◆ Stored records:
● ● ● ● ● ● ●
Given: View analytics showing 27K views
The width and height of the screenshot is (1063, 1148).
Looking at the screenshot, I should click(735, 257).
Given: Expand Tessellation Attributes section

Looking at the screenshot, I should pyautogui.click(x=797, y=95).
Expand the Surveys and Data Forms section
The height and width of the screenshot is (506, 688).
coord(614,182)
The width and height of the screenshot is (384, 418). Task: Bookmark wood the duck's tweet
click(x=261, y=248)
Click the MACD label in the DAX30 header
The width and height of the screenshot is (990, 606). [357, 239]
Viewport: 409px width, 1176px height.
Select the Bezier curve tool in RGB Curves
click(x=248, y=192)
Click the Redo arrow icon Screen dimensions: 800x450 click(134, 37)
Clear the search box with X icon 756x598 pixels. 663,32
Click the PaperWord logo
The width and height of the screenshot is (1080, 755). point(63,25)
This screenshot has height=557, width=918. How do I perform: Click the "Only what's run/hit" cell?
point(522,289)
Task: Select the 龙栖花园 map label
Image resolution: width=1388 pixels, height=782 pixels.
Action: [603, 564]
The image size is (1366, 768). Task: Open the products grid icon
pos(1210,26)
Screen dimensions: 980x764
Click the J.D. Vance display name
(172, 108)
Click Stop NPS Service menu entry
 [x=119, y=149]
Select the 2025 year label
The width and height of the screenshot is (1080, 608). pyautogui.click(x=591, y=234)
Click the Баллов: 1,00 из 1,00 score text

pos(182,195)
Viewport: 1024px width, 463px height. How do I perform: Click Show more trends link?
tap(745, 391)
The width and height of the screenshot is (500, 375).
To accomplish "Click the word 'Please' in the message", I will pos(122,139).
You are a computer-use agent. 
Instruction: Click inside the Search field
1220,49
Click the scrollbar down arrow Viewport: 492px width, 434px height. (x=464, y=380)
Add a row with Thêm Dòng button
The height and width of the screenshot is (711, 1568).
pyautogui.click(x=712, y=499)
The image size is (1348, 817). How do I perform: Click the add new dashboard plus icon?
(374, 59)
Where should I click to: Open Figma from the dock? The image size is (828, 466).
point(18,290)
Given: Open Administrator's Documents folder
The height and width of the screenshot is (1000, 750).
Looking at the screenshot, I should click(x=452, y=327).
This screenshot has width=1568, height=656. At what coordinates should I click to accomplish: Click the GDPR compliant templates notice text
● ● ● ● ● ● ●
◆ EXERCISE DETAILS:
Could you return exactly the lines above from the line with "Click the MACD label in the DAX30 header" to the line with "Screen dimensions: 980x764", both included, and nothing else?

◆ SOLVED EXERCISE:
Click the MACD label in the DAX30 header
The width and height of the screenshot is (990, 606). [357, 239]
Viewport: 409px width, 1176px height.
Select the Bezier curve tool in RGB Curves
click(x=248, y=192)
Click the Redo arrow icon Screen dimensions: 800x450 click(134, 37)
Clear the search box with X icon 756x598 pixels. 663,32
Click the PaperWord logo
The width and height of the screenshot is (1080, 755). point(63,25)
This screenshot has height=557, width=918. How do I perform: Click the "Only what's run/hit" cell?
point(522,289)
Task: Select the 龙栖花园 map label
Image resolution: width=1388 pixels, height=782 pixels.
Action: [603, 564]
The image size is (1366, 768). Task: Open the products grid icon
pos(1210,26)
Screen dimensions: 980x764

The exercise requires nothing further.